▶ [Work to be completed]:
Put the stretch from the line containing "This screenshot has height=547, width=1568." through the end of the entries into a Markdown table with the columns Number and Text, one row per line and no blank lines. Keep the pictures out of the table.

### Available records ###

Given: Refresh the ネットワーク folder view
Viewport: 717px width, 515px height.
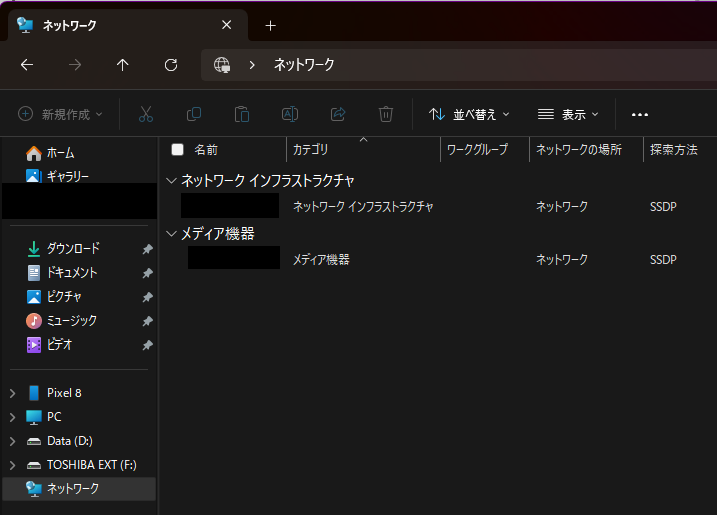Looking at the screenshot, I should (171, 65).
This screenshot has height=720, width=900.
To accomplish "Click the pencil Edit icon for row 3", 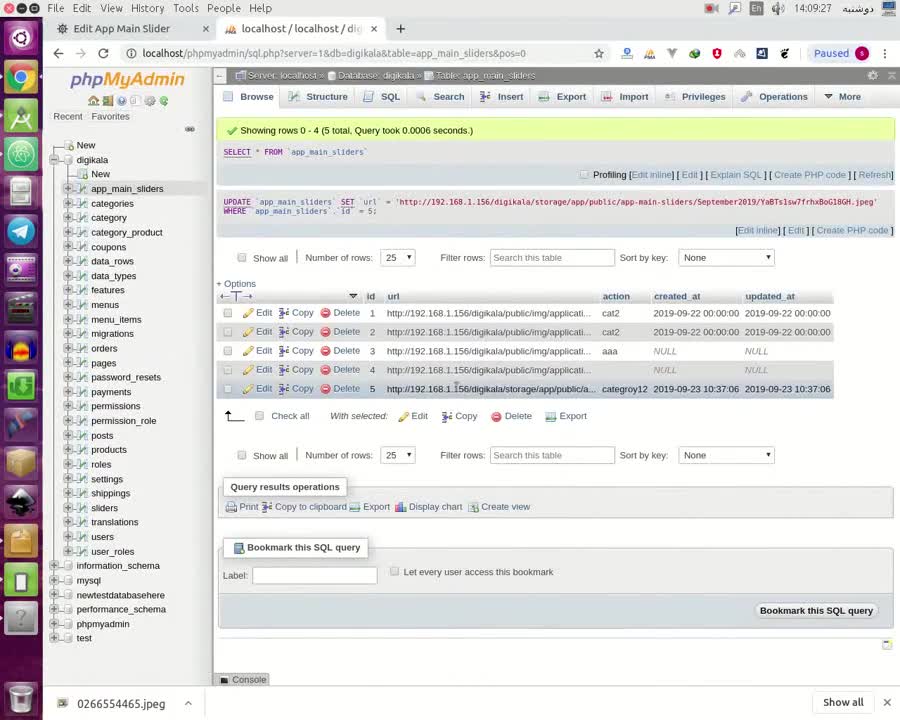I will pos(248,351).
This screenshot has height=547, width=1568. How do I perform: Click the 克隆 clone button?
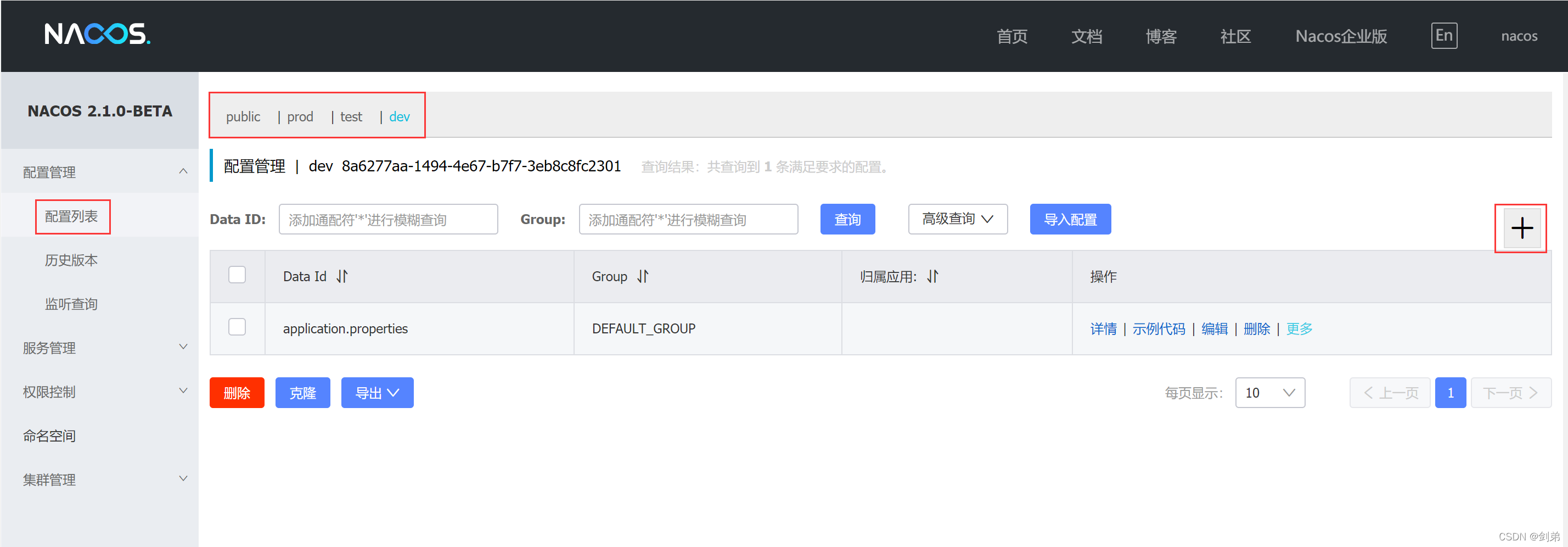click(x=302, y=392)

###

▶ [Task solution]:
| Number | Text |
|---|---|
| 1 | This screenshot has height=547, width=1568. How do I perform: Click the 克隆 clone button? |
| 2 | click(x=302, y=392) |